The copy should run from the line containing "Image resolution: width=609" through the last line of the entries below, exactly as written, with pictures omitted.

◆ ◆ ◆ ◆ ◆

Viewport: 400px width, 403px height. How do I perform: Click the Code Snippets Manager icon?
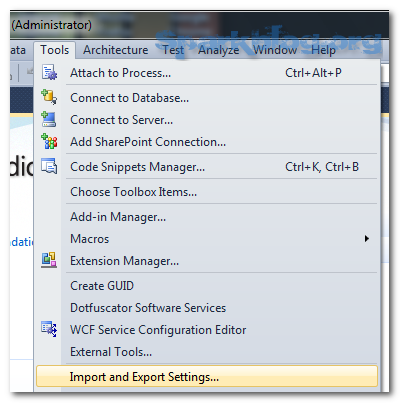click(49, 166)
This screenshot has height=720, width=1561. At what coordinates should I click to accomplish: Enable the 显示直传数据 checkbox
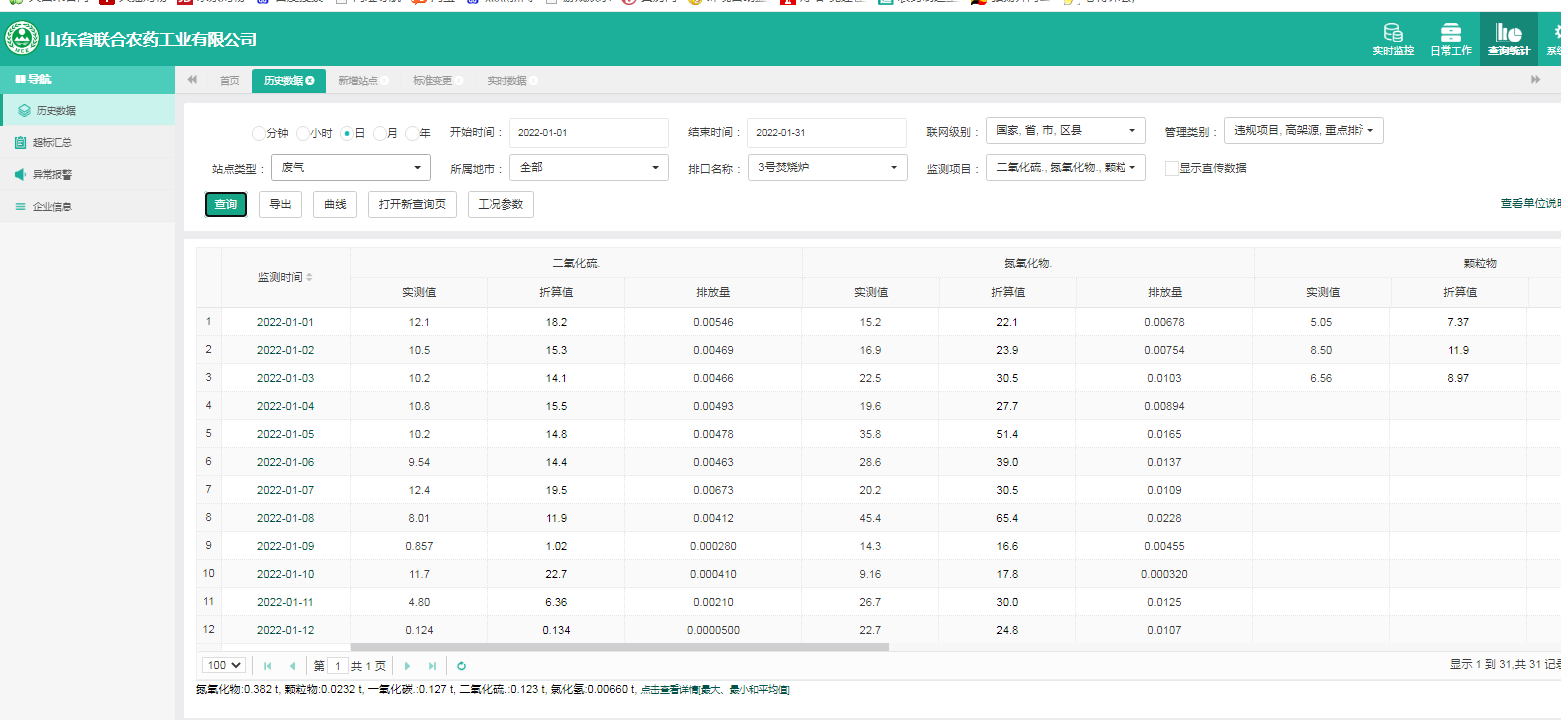point(1171,168)
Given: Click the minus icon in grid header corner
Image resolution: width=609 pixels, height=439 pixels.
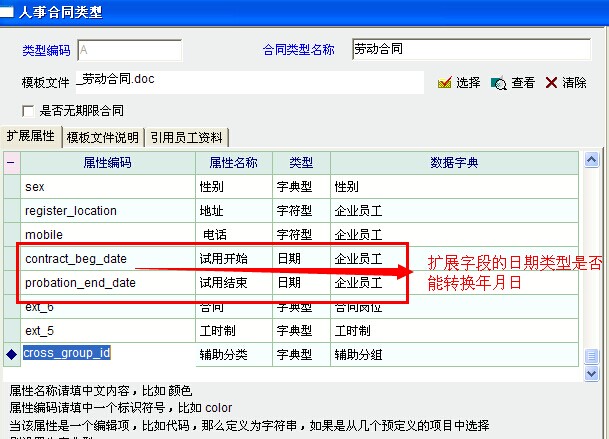Looking at the screenshot, I should click(11, 162).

◆ ◆ ◆ ◆ ◆

» **EXERCISE RESULT**:
Image resolution: width=609 pixels, height=439 pixels.
Looking at the screenshot, I should click(11, 162).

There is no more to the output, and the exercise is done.